As calories are concerned, a food with 40 or less is low, 100 is moderate, and 400 and above is considered to be high.
Nutrients found in the package are listed below the calories. They include fat, cholesterol, sodium, carbohydrates, and protein. Subcategories of the total fat are saturated, unsaturated, polyunsaturated and trans fats, while sugar and fiber are the subcategories of carbohydrates. Fat, cholesterol, and sodium are usually already consumed in adequate amounts in the diet. Try to limit these nutrients, paying extra attention to leaving out the saturated and trans fats. All three of these nutrients may increase the risk of chronic disease if consumed in high amounts on a regular basis. As for carbohydrates, most people don’t get enough dietary fiber, but more than enough sugar. Eating a diet high in fiber promotes healthy bowel and digestive function. A diet rich in fruits, vegetables and whole grains contributes to adequate amounts of fiber and a reduction in the risk of heart disease. While increasing your intake of fiber, try to keep you intake of sugar low. Protein levels should be around 35% of daily your daily caloric intake. Vegetarians and vegans usually need to be more conscious of the protein levels, as they are more likely to be deficient.

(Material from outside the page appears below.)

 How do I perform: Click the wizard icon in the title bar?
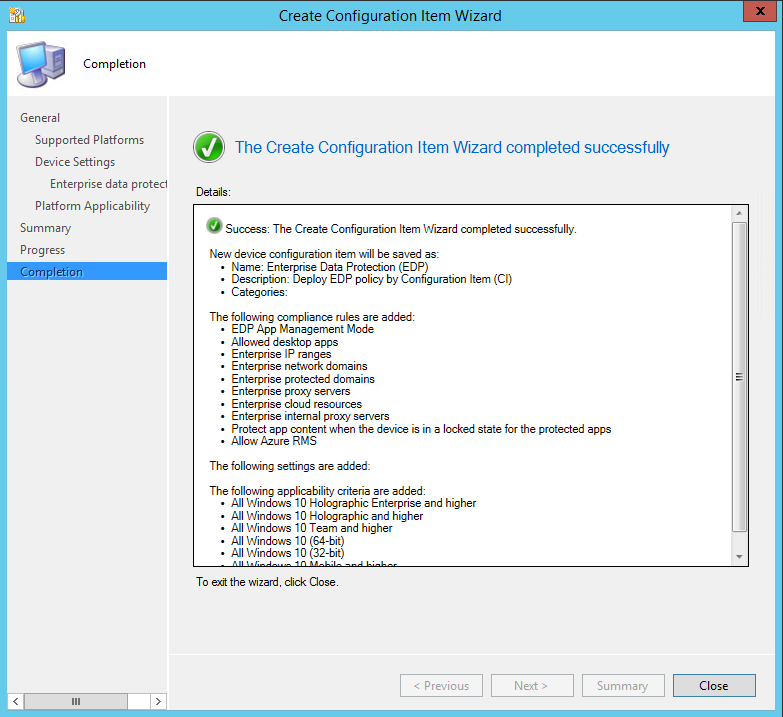(x=17, y=15)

Vitamins and Minerals are located in a small rectangular box below the nutrient list. These include Vitamin A, Calcium, Vitamin C, and Iron. Unfortunately, by eating processed and packaged foods we are not obtaining adequate amounts of these vitamins. Pay attention to the foods that are high in these vitamins and minerals and try to incorporate those foods in your diet on a daily basis.
Below vitamins and minerals there is a footnote that tells you the percent daily values based on a 2000 and 2500 calorie diet. It gives you the total gram amounts for each nutrient depending on the specific calorie diet. In my opinion, this section is not very useful because no two people are expected to thrive off the same diet. In the past it was determined that most people fare best on a 2000 calorie diet. In this day and age, caloric intake is determined by body size and activity level, therefore no two people are the same. Stay tuned for a later post where I break down specific caloric needs and how to determine your % daily values based on your specific caloric needs.
The percent daily value (%DV) is based on the recommendations for a 2000 calorie diet. Percent daily values are great to understand but not necessary to look at when deciding on a meal. The %DV helps you determine if a food is high or low in a specific nutrient. It puts grams of nutrients on a 100% scale where you can see how close you are to obtaining adequate amounts of that nutrient.
Last but not least, read the ingredient label. This list tells you what exactly is in the package. The ingredients that are in the greatest concentrations will be listed first, while the ingredients in lesser amounts will be listed towards the end. Strive for five or less ingredients and make sure they are all identifiable. Stay away from high fructose corn syrup!
- Know your serving size,
- Limit your total fat, especially trans and saturated versions
- Maintain low intakes of cholesterol and sodium
- Up your fiber consumption
- Decrease your sugar
- Read the ingredient label and stay away from long lists and unpronounceable names
With all said, the easiest way to get low calorie, nutrient dense foods is by eating un-packaged whole foods such as fruits, veggies, and whole grains. Limit your intake of packaged foods whenever you can.